Beeindruckender Auftritt von Samy Molcho 

Dank der Initiative 'Zukunft findet Stadt' fand am Sonntag Vormittag im Marler Rathaus ein bemerkenswertes Wiedersehen mit einem Highlight der Marler Stadtgeschichte statt: das von Ivan Köves als Kunst am Bau in der Milchbar des ehemaligen städtischen Hallenbades geschaffene Schwimmer-Fresko wurde in einer Reproduktion seines Enkels dem Guido-Heiland-Bad übergeben. Besonderer Gast war der israelische weltbekannte Pantomime Samy Molcho, der im Gespräch mit Moderatorin Hella Sinnhuber trotz seiner inzwischen schon 80 Lebensjahre seine immer noch vorhandene Vitalität unter Beweis stellte.
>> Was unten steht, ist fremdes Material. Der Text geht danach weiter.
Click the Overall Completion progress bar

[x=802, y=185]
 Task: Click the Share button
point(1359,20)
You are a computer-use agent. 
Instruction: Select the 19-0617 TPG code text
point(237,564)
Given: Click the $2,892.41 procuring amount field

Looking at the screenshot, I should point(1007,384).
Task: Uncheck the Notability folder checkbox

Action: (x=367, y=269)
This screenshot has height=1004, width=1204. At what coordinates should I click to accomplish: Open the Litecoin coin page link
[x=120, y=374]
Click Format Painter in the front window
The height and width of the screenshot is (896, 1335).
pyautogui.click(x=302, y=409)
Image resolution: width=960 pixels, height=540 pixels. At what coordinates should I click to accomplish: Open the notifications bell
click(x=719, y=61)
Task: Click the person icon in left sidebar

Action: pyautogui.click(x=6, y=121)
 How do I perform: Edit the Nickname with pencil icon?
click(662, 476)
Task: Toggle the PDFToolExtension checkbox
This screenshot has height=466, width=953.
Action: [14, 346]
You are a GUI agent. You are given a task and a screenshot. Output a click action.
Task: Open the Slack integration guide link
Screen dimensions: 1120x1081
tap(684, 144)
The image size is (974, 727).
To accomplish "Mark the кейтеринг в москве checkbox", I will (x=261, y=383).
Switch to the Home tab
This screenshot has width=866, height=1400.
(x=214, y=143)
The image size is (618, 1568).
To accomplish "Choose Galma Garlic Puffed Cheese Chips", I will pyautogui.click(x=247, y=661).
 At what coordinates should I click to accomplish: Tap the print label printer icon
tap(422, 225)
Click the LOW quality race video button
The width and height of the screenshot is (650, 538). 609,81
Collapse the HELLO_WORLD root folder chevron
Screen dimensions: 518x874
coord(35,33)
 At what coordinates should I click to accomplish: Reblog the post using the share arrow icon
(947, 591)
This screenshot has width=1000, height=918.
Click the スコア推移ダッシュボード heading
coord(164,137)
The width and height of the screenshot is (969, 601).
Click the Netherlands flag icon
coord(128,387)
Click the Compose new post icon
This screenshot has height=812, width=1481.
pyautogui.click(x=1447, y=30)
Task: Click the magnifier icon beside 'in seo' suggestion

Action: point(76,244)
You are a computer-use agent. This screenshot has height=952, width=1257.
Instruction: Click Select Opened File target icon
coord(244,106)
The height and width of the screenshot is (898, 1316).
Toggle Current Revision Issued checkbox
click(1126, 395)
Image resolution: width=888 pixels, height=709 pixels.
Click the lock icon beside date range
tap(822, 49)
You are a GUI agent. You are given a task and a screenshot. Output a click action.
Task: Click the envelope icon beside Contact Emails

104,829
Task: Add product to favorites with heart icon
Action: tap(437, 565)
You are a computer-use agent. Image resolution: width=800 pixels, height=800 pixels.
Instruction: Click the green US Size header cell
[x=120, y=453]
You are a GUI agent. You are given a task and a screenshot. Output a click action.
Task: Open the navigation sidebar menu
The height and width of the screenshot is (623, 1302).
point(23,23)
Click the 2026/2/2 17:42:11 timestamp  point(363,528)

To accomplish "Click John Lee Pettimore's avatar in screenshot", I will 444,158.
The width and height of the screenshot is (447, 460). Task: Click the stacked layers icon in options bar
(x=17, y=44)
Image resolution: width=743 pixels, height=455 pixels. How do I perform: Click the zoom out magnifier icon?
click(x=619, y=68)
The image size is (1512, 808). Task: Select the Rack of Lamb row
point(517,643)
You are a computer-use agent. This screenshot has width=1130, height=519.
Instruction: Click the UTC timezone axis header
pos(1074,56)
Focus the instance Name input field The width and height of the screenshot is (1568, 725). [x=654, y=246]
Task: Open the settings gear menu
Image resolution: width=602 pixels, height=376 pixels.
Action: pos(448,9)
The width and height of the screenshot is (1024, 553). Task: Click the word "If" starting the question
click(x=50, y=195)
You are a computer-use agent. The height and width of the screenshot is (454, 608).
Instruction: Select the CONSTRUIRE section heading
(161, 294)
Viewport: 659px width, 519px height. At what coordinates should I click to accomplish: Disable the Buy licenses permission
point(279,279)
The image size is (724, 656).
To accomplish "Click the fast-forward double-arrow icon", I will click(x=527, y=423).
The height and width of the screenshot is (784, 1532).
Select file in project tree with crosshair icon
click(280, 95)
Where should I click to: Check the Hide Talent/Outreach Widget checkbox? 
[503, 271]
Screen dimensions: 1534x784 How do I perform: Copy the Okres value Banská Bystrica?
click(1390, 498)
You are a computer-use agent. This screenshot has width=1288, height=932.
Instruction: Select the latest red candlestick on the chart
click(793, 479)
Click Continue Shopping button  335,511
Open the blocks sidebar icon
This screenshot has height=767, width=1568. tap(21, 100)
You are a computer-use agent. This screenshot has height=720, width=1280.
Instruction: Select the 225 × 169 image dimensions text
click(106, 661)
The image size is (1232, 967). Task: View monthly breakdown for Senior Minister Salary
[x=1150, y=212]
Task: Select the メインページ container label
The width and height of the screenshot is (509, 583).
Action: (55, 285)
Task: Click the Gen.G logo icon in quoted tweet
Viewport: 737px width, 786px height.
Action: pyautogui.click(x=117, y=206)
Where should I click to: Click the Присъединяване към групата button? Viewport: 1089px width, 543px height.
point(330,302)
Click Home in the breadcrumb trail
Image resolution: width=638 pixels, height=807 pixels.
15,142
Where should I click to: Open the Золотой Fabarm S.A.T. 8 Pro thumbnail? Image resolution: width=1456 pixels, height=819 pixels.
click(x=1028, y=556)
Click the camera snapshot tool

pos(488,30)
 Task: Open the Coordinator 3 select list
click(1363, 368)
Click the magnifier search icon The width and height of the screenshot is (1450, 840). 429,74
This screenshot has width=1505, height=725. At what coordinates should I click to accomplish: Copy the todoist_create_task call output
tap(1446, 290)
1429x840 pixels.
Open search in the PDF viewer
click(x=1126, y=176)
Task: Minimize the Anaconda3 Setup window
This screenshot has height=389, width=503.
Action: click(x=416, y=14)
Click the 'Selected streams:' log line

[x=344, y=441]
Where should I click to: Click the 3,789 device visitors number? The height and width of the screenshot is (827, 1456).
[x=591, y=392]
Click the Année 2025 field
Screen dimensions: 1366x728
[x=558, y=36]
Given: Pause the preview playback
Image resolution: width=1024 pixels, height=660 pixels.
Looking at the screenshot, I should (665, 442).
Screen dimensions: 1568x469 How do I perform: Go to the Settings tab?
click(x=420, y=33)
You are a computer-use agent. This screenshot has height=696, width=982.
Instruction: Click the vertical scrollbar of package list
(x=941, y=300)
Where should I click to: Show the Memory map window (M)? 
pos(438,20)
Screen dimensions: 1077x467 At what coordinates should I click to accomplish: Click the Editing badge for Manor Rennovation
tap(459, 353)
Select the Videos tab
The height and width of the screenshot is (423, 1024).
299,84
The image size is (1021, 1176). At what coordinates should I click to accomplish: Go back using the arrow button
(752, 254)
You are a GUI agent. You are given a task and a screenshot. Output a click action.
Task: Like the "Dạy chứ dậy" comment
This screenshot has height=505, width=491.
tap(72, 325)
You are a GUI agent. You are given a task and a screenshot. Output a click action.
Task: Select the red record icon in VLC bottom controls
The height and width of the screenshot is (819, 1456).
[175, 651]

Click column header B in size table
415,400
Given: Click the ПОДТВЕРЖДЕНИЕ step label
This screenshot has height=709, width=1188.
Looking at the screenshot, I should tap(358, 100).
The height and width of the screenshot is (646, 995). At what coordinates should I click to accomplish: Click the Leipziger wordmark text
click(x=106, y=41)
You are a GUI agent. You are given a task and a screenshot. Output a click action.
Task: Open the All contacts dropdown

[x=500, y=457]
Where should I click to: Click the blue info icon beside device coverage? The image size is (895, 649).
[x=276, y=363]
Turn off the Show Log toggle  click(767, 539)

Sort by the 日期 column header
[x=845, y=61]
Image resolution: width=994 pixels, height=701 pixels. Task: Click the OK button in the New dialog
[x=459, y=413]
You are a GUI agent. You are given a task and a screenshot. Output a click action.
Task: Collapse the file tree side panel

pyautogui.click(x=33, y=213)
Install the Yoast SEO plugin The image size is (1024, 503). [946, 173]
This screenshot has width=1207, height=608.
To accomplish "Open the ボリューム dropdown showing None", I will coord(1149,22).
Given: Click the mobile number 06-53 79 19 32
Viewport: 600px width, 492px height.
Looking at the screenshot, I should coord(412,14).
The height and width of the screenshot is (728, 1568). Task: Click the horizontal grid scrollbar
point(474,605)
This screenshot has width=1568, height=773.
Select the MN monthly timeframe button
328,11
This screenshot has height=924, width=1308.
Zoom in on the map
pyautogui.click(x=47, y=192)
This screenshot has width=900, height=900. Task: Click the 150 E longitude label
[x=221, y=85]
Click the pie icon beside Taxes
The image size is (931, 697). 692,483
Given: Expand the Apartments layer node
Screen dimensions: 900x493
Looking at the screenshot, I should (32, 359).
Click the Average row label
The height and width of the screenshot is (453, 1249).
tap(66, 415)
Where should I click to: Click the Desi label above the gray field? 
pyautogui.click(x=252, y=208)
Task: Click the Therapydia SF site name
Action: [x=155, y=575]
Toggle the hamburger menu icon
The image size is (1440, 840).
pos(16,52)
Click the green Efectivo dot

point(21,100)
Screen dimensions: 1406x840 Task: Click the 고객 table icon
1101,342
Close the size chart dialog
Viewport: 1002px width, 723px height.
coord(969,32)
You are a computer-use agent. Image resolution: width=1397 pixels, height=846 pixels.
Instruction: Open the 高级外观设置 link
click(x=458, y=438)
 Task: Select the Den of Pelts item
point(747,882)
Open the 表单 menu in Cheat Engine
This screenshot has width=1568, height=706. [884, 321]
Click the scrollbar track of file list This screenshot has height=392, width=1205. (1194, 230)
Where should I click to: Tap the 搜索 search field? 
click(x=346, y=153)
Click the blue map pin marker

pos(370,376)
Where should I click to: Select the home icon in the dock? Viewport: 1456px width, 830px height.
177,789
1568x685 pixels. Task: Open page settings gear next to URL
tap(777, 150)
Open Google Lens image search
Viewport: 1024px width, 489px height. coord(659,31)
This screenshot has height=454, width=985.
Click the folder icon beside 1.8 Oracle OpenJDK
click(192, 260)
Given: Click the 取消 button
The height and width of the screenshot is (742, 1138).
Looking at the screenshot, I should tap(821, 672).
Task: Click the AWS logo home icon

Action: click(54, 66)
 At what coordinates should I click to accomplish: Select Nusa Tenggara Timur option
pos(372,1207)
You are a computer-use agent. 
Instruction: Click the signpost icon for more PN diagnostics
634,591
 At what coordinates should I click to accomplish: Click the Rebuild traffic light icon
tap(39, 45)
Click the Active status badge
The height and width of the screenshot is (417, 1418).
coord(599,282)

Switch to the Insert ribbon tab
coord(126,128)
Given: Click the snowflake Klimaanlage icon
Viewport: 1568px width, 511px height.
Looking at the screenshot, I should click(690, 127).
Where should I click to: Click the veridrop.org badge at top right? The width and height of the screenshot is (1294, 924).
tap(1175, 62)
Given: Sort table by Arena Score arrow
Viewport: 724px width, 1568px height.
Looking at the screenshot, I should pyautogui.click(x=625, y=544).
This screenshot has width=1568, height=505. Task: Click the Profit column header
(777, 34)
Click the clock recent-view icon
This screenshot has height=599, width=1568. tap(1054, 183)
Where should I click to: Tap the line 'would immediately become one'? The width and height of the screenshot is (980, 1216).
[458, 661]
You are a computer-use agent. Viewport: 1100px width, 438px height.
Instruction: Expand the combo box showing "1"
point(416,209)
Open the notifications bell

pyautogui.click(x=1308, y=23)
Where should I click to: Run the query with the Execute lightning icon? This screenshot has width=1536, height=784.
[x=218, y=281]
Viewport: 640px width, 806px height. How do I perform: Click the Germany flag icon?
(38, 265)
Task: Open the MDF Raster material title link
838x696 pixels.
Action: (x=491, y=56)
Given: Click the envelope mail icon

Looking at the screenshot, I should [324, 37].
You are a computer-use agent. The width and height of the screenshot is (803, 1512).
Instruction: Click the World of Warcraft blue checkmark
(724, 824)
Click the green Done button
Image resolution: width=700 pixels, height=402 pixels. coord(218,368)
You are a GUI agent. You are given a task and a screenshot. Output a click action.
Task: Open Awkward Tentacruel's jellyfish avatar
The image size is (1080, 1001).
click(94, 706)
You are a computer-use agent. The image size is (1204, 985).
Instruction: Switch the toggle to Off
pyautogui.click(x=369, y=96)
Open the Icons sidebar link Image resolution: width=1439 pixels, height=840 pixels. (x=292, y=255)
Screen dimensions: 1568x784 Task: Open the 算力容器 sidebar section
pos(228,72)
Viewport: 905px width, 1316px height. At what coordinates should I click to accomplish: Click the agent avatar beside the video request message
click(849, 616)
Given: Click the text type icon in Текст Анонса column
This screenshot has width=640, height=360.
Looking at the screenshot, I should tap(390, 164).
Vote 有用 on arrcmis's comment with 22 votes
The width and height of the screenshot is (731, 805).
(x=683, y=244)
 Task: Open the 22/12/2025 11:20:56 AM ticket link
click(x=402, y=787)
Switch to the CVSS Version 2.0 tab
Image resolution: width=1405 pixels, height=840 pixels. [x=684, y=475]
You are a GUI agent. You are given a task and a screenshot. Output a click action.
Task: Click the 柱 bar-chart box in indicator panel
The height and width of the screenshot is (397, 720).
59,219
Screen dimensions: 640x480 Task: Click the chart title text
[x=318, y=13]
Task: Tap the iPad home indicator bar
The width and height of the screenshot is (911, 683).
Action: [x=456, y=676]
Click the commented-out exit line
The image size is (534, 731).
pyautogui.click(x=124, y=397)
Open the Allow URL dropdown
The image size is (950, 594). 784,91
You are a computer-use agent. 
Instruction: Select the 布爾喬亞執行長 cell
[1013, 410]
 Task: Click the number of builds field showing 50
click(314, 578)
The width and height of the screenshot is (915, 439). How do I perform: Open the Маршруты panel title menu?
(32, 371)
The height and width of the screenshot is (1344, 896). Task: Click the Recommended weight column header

Molcho hatte seinerzeit Modell gestanden für das Schwimmer-Fresko.

26.05.2016 

 

Initiative 'Zukunft findet Stadt' lässt Hallenbad-Fresko auferstehen 

Mit dem bevorstehenden Abriss des städtischen Hallenbades wird auch das leider weitgehend zerstörte Fresko, das als 'Kunst am Bau' in der Cafeteria vielen Marlern im Gedächtnis sein dürfte, verschwindet. Vor einem Jahr hatte Ivan Köves - Dank der Kultur-Initiative 'Zukunft findet Stadt' sein Foto-Fresko aus der Hallenbad-Cafeteria in einer Reproduktion nach Marl gebracht. Nun hat der Enkel des Künstlers eine Überarbeitung des Freskos, für das seinerzeit der berühmte Pantomime Samy Molcho Modell gestanden hatte, hergestellt. Am Sonntag um 11:00 Uhr wird das neue Kunstwerk im Marler Rathaus der Stadt übergeben. Aus diesem Anlass kommt der inzwischen 80jährige Samy Molcho in unsere Stadt und trägt sich ins Goldene Buch ein.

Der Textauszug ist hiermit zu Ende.